福島第1原発:汚染水海洋漏れ、地元漁民ら怒り

毎日新聞 2013年07月22日 21時56分(最終更新 07月23日 04時55分)

 「やっぱりか」「なぜ今日なのか」。東京電力福島第1原発の敷地内で出た放射性汚染水について、22日、懸念されていた海洋漏れが「あった」と認めた東電に対し、原発事故の影響で漁自粛が続く福島県の地元漁協は怒りをあらわにした。計り知れない風評被害の拡大へ不信感や危機感をのぞかせた。【中尾卓英、神保圭作、高橋秀郎】

 福島県いわき市沿岸では今年9月から、シラスなどの試験操業が原発事故後で初めて開始される予定で、この日は地元で漁協組合長らが専門家を交えて協議していた。その後飛び込んだ最悪のニュースだった。県内のある漁協関係者は「海に流れているのではないかということはうすうす感じていた」と話し、別の漁業関係者は「選挙が終わった日になぜ」と話していた。

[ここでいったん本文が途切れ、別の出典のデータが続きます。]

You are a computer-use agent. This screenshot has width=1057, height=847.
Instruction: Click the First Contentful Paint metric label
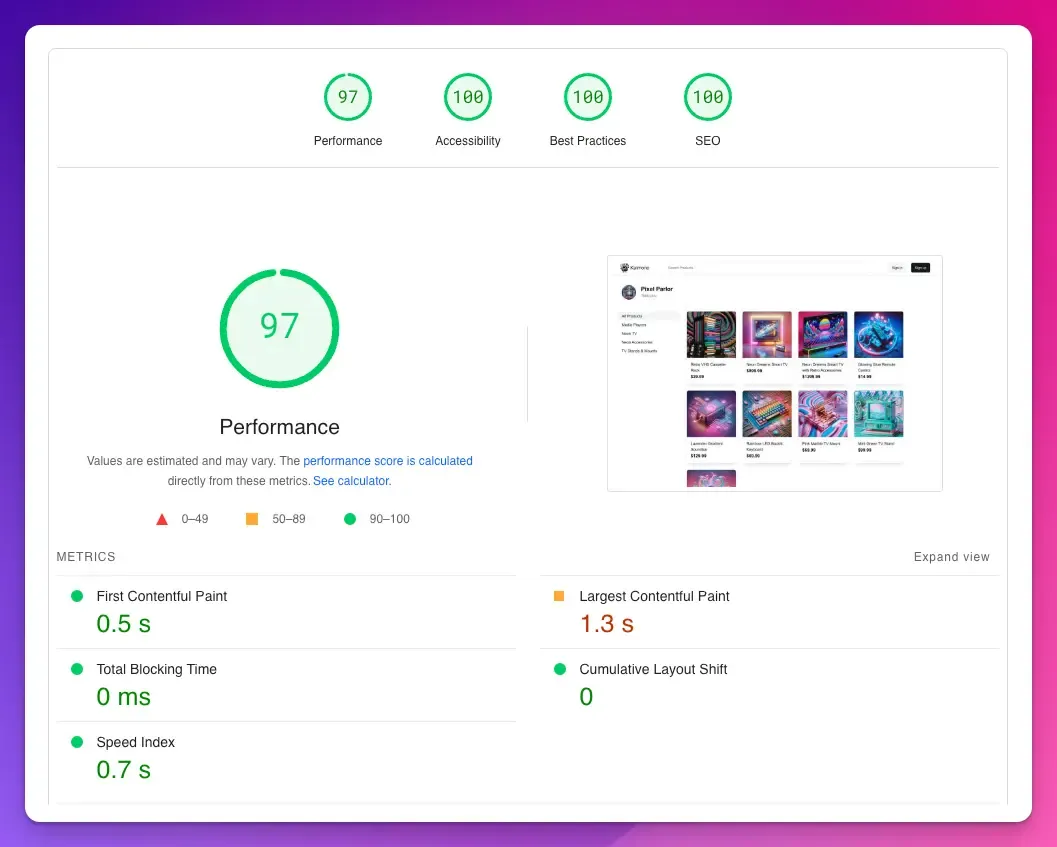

 東電の新妻常正常務らは22日午後3時半、汚染水が海へ漏えいしている事実を説明するため、いわき市の県漁連を訪問。頭をさげる常務らに、対応した県漁連の野崎哲会長や、いわき市漁協、相馬双葉漁協の組合長は硬い表情で「風評被害につながる。ショックは大きい。とにかく早く漏えい対策を取ってほしい」と迫ったという。

 県漁連と東電は、たまり続ける汚染水対策の一環として地下水をくみ上げ海に放出する「地下水バイパス」の稼働を巡り、議論を続けている。県漁連の幹部は「(今回の汚染水漏れの)影響は大きい。組合員へも説明を続けているが、反発は避けられない」と話す。